The last time a show at the gallery drew crowds in such large numbers was for the tercentennial exhibition in 2001, celebrating Yale’s 300th anniversary. In 1986, museumgoers lined Chapel Street for a popular “Winslow Homer Watercolors” exhibition; and in 1976 a bicentennial exhibition the gallery hosted an exhibition commemorating America’s 200th birthday that traveled overseas to the Victoria and Albert Museum in England.


But the excitement this time was different. Elise Kenney, the gallery’s archivist, said the previous three most popular exhibitions drew unstoppable crowds for other reasons — the Homer show for its breathtaking visual beauty and the anniversary shows for the scope of their content. The Van Gogh show, Kenney said, lacked the grandiosity of bigger shows, but attracted crowds for its subtle emotional depth.

“The Van Gogh exhibit is just two paintings,” Kenney said. “It is a handful of carefully controlled people who are admitted at a very slow pace to look at something that is very thought provoking, not spectacular in the grand visual sense but more or less a private and contemplative experience. For me, it is something like going to see the Rothko Chapel down in Houston, Texas, when you go into a room and you are surrounded by a quiet infusion of colors.”

Several Yalie students interviewed said they had seen “The Starry Night” before, either in museums or in the poster reproductions of the renowned work on Chapel Street near the Gallery. But, they all agreed, seeing the painting in such close quarters was a one-of-a-kind experience.

“They appear differently because you can see textures,” Warren Speth ’11 said. “It adds the human element.”

Textures are critical to an appreciation of Van Gogh’s work, given the use of thick, heavy paint. And although the brushstrokes that compose the moon, sky, trees and mountains jump off both canvases, they are significantly more prominent on “Cypresses,” the less well-known piece.

Unlike the more valuable “The Starry Night,” “Cypresses” is not masked by a glass cover. But the decision is sometimes based on museum politics; the lending museum makes the decisions about how the borrowing gallery exhibits a painting.
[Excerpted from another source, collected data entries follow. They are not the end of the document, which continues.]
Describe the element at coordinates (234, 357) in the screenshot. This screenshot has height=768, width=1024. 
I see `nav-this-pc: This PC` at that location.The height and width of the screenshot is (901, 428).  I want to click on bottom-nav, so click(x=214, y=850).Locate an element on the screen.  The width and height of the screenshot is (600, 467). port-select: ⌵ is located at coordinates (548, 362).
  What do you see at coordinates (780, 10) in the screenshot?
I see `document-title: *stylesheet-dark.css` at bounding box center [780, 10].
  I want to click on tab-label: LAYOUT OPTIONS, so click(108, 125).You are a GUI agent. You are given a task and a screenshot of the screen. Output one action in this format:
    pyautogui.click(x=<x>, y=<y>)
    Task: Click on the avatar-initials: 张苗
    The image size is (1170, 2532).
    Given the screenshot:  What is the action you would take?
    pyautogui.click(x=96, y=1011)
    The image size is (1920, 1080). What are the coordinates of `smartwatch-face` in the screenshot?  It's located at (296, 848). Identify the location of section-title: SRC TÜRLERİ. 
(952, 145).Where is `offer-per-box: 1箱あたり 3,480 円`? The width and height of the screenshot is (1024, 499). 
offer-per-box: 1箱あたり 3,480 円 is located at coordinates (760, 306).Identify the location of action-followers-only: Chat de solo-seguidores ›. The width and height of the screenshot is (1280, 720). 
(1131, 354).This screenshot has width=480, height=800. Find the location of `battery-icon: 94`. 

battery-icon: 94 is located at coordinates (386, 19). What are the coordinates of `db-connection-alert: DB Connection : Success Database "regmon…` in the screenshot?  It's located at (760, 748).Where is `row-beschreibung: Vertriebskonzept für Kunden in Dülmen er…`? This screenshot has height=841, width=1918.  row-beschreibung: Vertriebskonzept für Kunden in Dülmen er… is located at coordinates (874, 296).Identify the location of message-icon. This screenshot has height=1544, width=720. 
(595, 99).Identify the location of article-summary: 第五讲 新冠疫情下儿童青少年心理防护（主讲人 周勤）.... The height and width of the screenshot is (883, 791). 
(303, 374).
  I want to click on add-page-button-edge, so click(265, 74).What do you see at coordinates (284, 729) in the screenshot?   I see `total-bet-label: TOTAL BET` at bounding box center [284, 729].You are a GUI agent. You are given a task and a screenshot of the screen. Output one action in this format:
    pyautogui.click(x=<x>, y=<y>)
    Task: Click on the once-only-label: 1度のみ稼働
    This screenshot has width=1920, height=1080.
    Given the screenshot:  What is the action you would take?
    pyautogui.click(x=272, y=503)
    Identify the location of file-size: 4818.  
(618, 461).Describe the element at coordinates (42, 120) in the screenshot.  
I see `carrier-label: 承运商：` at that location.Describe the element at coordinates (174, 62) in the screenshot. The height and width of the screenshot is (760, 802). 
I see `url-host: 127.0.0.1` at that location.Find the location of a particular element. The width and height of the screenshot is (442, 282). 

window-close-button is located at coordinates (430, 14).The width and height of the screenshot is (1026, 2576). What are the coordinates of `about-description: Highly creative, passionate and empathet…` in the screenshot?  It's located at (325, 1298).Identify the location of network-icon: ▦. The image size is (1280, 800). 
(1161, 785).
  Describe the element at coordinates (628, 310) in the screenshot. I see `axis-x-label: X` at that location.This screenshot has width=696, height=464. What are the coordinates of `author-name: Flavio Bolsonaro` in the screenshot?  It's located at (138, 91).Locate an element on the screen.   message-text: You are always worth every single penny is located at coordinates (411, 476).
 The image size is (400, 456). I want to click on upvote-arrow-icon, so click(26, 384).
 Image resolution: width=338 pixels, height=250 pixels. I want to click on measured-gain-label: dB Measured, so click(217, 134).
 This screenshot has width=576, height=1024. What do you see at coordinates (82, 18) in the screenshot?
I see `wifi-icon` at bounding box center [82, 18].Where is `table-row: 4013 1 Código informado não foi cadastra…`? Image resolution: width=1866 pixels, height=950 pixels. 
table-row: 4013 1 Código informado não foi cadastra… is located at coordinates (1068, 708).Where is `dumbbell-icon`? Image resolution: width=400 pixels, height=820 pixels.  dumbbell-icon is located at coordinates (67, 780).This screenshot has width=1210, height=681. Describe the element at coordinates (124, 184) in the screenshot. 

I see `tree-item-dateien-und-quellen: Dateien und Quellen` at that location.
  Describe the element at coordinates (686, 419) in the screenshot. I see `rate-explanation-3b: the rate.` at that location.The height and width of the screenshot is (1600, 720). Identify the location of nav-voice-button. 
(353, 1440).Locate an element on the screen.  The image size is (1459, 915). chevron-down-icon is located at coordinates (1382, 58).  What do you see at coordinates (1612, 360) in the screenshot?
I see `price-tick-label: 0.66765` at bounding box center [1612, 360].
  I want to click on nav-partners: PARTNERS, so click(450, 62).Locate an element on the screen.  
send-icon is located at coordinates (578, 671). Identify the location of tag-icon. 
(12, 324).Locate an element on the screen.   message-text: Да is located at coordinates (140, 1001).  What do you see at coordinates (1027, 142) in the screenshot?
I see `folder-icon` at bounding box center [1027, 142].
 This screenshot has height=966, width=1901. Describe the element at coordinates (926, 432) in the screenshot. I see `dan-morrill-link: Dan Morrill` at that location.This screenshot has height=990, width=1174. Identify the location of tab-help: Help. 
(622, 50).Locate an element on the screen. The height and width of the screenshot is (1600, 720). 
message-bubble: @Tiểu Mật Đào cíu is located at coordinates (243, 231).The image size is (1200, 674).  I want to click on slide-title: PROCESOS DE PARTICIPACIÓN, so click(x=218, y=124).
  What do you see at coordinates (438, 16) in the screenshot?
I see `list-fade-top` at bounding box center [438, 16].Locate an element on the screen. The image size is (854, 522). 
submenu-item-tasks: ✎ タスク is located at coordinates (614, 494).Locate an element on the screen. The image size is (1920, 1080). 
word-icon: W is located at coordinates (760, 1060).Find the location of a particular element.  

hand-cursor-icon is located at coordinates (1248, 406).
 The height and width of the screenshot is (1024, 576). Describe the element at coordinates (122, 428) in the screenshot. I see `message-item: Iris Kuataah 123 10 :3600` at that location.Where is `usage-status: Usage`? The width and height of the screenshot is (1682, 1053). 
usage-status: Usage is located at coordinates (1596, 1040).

In this case, MoMA chose to place “The Starry Night” behind glass, a practice known as “glazing,” while the Met left the globs of paint in “Cypresses” in open air.

The renowned paintings are now on their way back to New York, Westgard said, but by all accounts their summer vacation in the Elm City was a success. She said she hopes the momentum created by the exhibition will carry over into future shows, including “Picasso and the Allure of Image,” which are scheduled to open in January.